* **Task goal**
Take the listing below and reproduce it in full. Change nothing.

* **Material for the task**
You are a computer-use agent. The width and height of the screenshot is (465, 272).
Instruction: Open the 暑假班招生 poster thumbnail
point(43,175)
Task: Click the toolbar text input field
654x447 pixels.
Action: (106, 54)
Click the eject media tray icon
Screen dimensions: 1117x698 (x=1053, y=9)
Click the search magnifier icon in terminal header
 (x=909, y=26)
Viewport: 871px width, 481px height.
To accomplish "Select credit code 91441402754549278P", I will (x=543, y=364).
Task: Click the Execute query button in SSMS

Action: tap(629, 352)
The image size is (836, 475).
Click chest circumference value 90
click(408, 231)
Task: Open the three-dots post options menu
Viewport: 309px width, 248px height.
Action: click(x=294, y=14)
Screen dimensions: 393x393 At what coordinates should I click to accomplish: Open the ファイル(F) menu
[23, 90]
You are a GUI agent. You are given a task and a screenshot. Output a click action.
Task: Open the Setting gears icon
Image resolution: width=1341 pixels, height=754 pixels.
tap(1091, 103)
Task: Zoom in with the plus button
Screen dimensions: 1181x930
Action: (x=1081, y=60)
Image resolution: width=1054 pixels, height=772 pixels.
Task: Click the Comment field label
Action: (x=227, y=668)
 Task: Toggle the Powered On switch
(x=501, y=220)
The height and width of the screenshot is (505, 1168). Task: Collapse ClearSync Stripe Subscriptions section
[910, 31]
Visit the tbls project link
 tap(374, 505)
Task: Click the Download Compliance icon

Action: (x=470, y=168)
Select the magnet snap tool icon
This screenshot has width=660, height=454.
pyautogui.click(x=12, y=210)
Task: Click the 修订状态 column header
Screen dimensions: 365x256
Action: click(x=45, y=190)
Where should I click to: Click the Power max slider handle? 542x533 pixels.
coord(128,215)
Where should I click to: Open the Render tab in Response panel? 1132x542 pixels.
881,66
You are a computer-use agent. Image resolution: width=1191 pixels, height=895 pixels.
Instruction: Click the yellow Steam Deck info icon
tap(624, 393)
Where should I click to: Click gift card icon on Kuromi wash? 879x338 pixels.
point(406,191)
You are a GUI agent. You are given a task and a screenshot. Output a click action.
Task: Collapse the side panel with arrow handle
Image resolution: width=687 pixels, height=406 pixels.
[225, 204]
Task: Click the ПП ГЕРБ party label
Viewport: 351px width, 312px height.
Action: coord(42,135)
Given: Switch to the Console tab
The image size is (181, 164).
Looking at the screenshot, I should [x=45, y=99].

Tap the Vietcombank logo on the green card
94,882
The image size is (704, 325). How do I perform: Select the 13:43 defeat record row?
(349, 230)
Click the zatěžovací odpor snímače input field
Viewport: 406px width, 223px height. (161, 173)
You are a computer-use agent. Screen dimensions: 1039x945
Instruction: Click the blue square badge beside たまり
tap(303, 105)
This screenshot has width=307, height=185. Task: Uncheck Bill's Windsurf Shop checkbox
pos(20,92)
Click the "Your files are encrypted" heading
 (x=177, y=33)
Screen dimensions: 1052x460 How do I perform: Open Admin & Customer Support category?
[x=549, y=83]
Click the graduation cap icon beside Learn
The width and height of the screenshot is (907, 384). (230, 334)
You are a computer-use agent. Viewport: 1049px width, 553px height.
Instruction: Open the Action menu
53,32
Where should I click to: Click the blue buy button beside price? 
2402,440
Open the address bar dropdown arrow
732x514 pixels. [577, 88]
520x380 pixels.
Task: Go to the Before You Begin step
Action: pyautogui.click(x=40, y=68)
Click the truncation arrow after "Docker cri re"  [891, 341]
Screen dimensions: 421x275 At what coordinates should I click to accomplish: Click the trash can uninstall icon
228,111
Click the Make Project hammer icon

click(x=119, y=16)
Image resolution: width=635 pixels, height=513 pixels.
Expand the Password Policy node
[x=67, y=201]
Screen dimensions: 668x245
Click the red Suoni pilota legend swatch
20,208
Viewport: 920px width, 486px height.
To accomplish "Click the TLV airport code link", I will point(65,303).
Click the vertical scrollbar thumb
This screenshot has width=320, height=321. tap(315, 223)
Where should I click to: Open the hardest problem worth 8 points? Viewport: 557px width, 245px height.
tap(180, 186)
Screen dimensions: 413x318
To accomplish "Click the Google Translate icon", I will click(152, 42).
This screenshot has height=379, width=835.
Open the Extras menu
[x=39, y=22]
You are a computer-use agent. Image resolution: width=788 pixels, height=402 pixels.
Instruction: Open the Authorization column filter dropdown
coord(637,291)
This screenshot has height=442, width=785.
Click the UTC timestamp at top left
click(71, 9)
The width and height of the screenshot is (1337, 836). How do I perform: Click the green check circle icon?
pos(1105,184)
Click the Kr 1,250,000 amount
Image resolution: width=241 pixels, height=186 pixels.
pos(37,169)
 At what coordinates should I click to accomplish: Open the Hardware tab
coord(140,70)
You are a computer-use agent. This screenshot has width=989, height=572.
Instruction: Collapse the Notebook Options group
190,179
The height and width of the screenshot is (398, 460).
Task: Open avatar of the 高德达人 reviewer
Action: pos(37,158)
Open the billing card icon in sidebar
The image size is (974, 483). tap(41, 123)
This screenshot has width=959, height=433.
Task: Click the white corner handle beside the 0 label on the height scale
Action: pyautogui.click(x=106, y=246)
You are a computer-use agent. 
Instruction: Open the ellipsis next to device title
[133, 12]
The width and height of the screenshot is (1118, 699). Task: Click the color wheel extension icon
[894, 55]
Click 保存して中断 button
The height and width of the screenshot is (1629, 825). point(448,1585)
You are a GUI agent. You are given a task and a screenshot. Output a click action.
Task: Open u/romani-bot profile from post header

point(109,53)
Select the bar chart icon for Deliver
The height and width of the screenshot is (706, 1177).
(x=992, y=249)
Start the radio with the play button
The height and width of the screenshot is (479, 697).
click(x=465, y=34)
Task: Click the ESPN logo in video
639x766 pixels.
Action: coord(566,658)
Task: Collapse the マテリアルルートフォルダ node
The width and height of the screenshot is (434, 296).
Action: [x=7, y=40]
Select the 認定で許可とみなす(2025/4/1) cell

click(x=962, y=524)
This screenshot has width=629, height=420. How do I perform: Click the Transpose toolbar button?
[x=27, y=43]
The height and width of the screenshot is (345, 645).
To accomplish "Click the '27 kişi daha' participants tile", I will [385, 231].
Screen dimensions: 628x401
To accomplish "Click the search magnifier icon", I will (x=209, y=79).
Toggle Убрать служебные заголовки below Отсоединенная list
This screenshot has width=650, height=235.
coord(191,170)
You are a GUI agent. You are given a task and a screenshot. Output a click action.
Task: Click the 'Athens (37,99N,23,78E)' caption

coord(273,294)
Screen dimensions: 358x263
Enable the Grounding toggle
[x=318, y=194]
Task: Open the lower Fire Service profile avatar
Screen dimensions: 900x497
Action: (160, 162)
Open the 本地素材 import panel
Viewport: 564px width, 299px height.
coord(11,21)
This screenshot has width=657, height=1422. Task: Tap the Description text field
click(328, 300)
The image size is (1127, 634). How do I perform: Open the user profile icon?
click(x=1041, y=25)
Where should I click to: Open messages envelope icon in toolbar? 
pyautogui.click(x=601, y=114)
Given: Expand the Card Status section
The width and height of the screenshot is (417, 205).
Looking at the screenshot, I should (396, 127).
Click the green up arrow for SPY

* **Solution for this task**
You are a computer-use agent. The width and height of the screenshot is (465, 272).
Instruction: Open the 暑假班招生 poster thumbnail
point(43,175)
Task: Click the toolbar text input field
654x447 pixels.
Action: (106, 54)
Click the eject media tray icon
Screen dimensions: 1117x698 (x=1053, y=9)
Click the search magnifier icon in terminal header
 (x=909, y=26)
Viewport: 871px width, 481px height.
To accomplish "Select credit code 91441402754549278P", I will (x=543, y=364).
Task: Click the Execute query button in SSMS

Action: tap(629, 352)
The image size is (836, 475).
Click chest circumference value 90
click(408, 231)
Task: Open the three-dots post options menu
Viewport: 309px width, 248px height.
Action: click(x=294, y=14)
Screen dimensions: 393x393 At what coordinates should I click to accomplish: Open the ファイル(F) menu
[23, 90]
You are a GUI agent. You are given a task and a screenshot. Output a click action.
Task: Open the Setting gears icon
Image resolution: width=1341 pixels, height=754 pixels.
tap(1091, 103)
Task: Zoom in with the plus button
Screen dimensions: 1181x930
Action: (x=1081, y=60)
Image resolution: width=1054 pixels, height=772 pixels.
Task: Click the Comment field label
Action: (x=227, y=668)
 Task: Toggle the Powered On switch
(x=501, y=220)
The height and width of the screenshot is (505, 1168). Task: Collapse ClearSync Stripe Subscriptions section
[910, 31]
Visit the tbls project link
 tap(374, 505)
Task: Click the Download Compliance icon

Action: (x=470, y=168)
Select the magnet snap tool icon
This screenshot has width=660, height=454.
pyautogui.click(x=12, y=210)
Task: Click the 修订状态 column header
Screen dimensions: 365x256
Action: click(x=45, y=190)
Where should I click to: Click the Power max slider handle? 542x533 pixels.
coord(128,215)
Where should I click to: Open the Render tab in Response panel? 1132x542 pixels.
881,66
You are a computer-use agent. Image resolution: width=1191 pixels, height=895 pixels.
Instruction: Click the yellow Steam Deck info icon
tap(624, 393)
Where should I click to: Click gift card icon on Kuromi wash? 879x338 pixels.
point(406,191)
You are a GUI agent. You are given a task and a screenshot. Output a click action.
Task: Collapse the side panel with arrow handle
Image resolution: width=687 pixels, height=406 pixels.
[225, 204]
Task: Click the ПП ГЕРБ party label
Viewport: 351px width, 312px height.
Action: coord(42,135)
Given: Switch to the Console tab
The image size is (181, 164).
Looking at the screenshot, I should [x=45, y=99].

Tap the Vietcombank logo on the green card
94,882
The image size is (704, 325). How do I perform: Select the 13:43 defeat record row?
(349, 230)
Click the zatěžovací odpor snímače input field
Viewport: 406px width, 223px height. (161, 173)
You are a computer-use agent. Screen dimensions: 1039x945
Instruction: Click the blue square badge beside たまり
tap(303, 105)
This screenshot has width=307, height=185. Task: Uncheck Bill's Windsurf Shop checkbox
pos(20,92)
Click the "Your files are encrypted" heading
 (x=177, y=33)
Screen dimensions: 1052x460 How do I perform: Open Admin & Customer Support category?
[x=549, y=83]
Click the graduation cap icon beside Learn
The width and height of the screenshot is (907, 384). (230, 334)
You are a computer-use agent. Viewport: 1049px width, 553px height.
Instruction: Open the Action menu
53,32
Where should I click to: Click the blue buy button beside price? 
2402,440
Open the address bar dropdown arrow
732x514 pixels. [577, 88]
520x380 pixels.
Task: Go to the Before You Begin step
Action: pyautogui.click(x=40, y=68)
Click the truncation arrow after "Docker cri re"  [891, 341]
Screen dimensions: 421x275 At what coordinates should I click to accomplish: Click the trash can uninstall icon
228,111
Click the Make Project hammer icon

click(x=119, y=16)
Image resolution: width=635 pixels, height=513 pixels.
Expand the Password Policy node
[x=67, y=201]
Screen dimensions: 668x245
Click the red Suoni pilota legend swatch
20,208
Viewport: 920px width, 486px height.
To accomplish "Click the TLV airport code link", I will point(65,303).
Click the vertical scrollbar thumb
This screenshot has width=320, height=321. tap(315, 223)
Where should I click to: Open the hardest problem worth 8 points? Viewport: 557px width, 245px height.
tap(180, 186)
Screen dimensions: 413x318
To accomplish "Click the Google Translate icon", I will click(152, 42).
This screenshot has height=379, width=835.
Open the Extras menu
[x=39, y=22]
You are a computer-use agent. Image resolution: width=788 pixels, height=402 pixels.
Instruction: Open the Authorization column filter dropdown
coord(637,291)
This screenshot has height=442, width=785.
Click the UTC timestamp at top left
click(71, 9)
The width and height of the screenshot is (1337, 836). How do I perform: Click the green check circle icon?
pos(1105,184)
Click the Kr 1,250,000 amount
Image resolution: width=241 pixels, height=186 pixels.
pos(37,169)
 At what coordinates should I click to accomplish: Open the Hardware tab
coord(140,70)
You are a computer-use agent. This screenshot has width=989, height=572.
Instruction: Collapse the Notebook Options group
190,179
The height and width of the screenshot is (398, 460).
Task: Open avatar of the 高德达人 reviewer
Action: pos(37,158)
Open the billing card icon in sidebar
The image size is (974, 483). tap(41, 123)
This screenshot has width=959, height=433.
Task: Click the white corner handle beside the 0 label on the height scale
Action: pyautogui.click(x=106, y=246)
You are a computer-use agent. 
Instruction: Open the ellipsis next to device title
[133, 12]
The width and height of the screenshot is (1118, 699). Task: Click the color wheel extension icon
[894, 55]
Click 保存して中断 button
The height and width of the screenshot is (1629, 825). point(448,1585)
You are a GUI agent. You are given a task and a screenshot. Output a click action.
Task: Open u/romani-bot profile from post header

point(109,53)
Select the bar chart icon for Deliver
The height and width of the screenshot is (706, 1177).
(x=992, y=249)
Start the radio with the play button
The height and width of the screenshot is (479, 697).
click(x=465, y=34)
Task: Click the ESPN logo in video
639x766 pixels.
Action: coord(566,658)
Task: Collapse the マテリアルルートフォルダ node
The width and height of the screenshot is (434, 296).
Action: [x=7, y=40]
Select the 認定で許可とみなす(2025/4/1) cell

click(x=962, y=524)
This screenshot has width=629, height=420. How do I perform: Click the Transpose toolbar button?
[x=27, y=43]
The height and width of the screenshot is (345, 645).
To accomplish "Click the '27 kişi daha' participants tile", I will [385, 231].
Screen dimensions: 628x401
To accomplish "Click the search magnifier icon", I will (x=209, y=79).
Toggle Убрать служебные заголовки below Отсоединенная list
This screenshot has width=650, height=235.
coord(191,170)
You are a GUI agent. You are given a task and a screenshot. Output a click action.
Task: Click the 'Athens (37,99N,23,78E)' caption

coord(273,294)
Screen dimensions: 358x263
Enable the Grounding toggle
[x=318, y=194]
Task: Open the lower Fire Service profile avatar
Screen dimensions: 900x497
Action: (160, 162)
Open the 本地素材 import panel
Viewport: 564px width, 299px height.
coord(11,21)
This screenshot has width=657, height=1422. Task: Tap the Description text field
click(328, 300)
The image size is (1127, 634). How do I perform: Open the user profile icon?
click(x=1041, y=25)
Where should I click to: Open messages envelope icon in toolbar? 
pyautogui.click(x=601, y=114)
Given: Expand the Card Status section
The width and height of the screenshot is (417, 205).
Looking at the screenshot, I should (396, 127).
Click the green up arrow for SPY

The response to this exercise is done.